4 our of ten adults regret their life choices.
If you go to the linked article it is a clear example that many people are unhappy with their decisions or the result of them. Often we can't see ahead of us to know that what seems the proper choice is the worst thing for us in the long term. How can we know?
One thing that keeps coming back to me is that most decisions made for financial reasons seem to drive me toward compromises or directions that move against my true nature. It then reminds me that in competition in sports if you are a very competitive person and can't stand losing then you will be bound to get less joy out of your participation.
So a for instance is tennis where you can often on any public court find someone who never wants to just rally or practice but wants to keep score. That's all fine except that there are many times I just don't want the struggle or the sense of either domination, aggression, or helpless losing that can come with running up against someone playing better than you.
Often for me it is players that are thirty years my junior and somehow they think they've accomplished something if they can somehow pull off a win.
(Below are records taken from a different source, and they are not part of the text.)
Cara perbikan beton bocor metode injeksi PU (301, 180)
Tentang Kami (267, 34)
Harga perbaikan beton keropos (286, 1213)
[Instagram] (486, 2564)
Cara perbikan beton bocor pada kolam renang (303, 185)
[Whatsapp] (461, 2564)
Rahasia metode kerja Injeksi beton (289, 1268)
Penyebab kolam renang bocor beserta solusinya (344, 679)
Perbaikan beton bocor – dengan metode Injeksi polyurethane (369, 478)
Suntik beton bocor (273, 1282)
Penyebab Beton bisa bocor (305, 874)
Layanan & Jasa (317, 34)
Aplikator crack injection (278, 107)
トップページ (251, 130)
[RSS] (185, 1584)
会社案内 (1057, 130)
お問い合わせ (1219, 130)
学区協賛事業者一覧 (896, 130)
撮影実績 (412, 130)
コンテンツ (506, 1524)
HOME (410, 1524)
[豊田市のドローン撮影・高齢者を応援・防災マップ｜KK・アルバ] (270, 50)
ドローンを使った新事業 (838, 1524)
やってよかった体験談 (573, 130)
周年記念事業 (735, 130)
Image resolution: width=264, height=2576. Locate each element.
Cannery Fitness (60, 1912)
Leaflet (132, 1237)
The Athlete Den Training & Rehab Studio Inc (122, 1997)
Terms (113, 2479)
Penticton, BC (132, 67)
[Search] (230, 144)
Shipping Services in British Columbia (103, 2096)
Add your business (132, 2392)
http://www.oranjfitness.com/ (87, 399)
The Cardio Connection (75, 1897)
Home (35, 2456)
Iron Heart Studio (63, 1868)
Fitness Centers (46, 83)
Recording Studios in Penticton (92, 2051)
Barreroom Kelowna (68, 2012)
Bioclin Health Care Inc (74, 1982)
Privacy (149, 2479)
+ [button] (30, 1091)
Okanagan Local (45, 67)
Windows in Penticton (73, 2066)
Even on a practice court I ran up against a fellow teaching pro who had to prove himself superior in his serving. He started complaining about my luck when I sliced a few wide serves on the line out of his reach for clean aces. In one of his serves down the T I made a purposeful decision not to even move for it since my back was hurting bad and my arthritic hips wouldn't let me get it anyway. He actually thought that I hadn't even been able to react and then came to gloating. I knew that twenty plus years from now he'd either not be playing or facing the same decisions and if his ego let him understand it that I was simply choosing to not suffer and gain the most joy out of moments on the court.
As for regrets. You have to have options to have regrets. Do I regret that I never played professionally and instead took to teaching the sport? No, because I never really had the option since a long list of reasons come to mind including injuries, lack of real coaching, and zero financial options to take that path. I knew guys with the money backing them and even after many months over a course of years training at the best camps they would burn out and realize that it wasn't going to happen for them. Most ended up in totally unrelated jobs.
Make the best decisions you can at the time with the knowledge at hand and if possible don't make them strictly for financial reasons but for your true nature and you'll most likely be happier for it.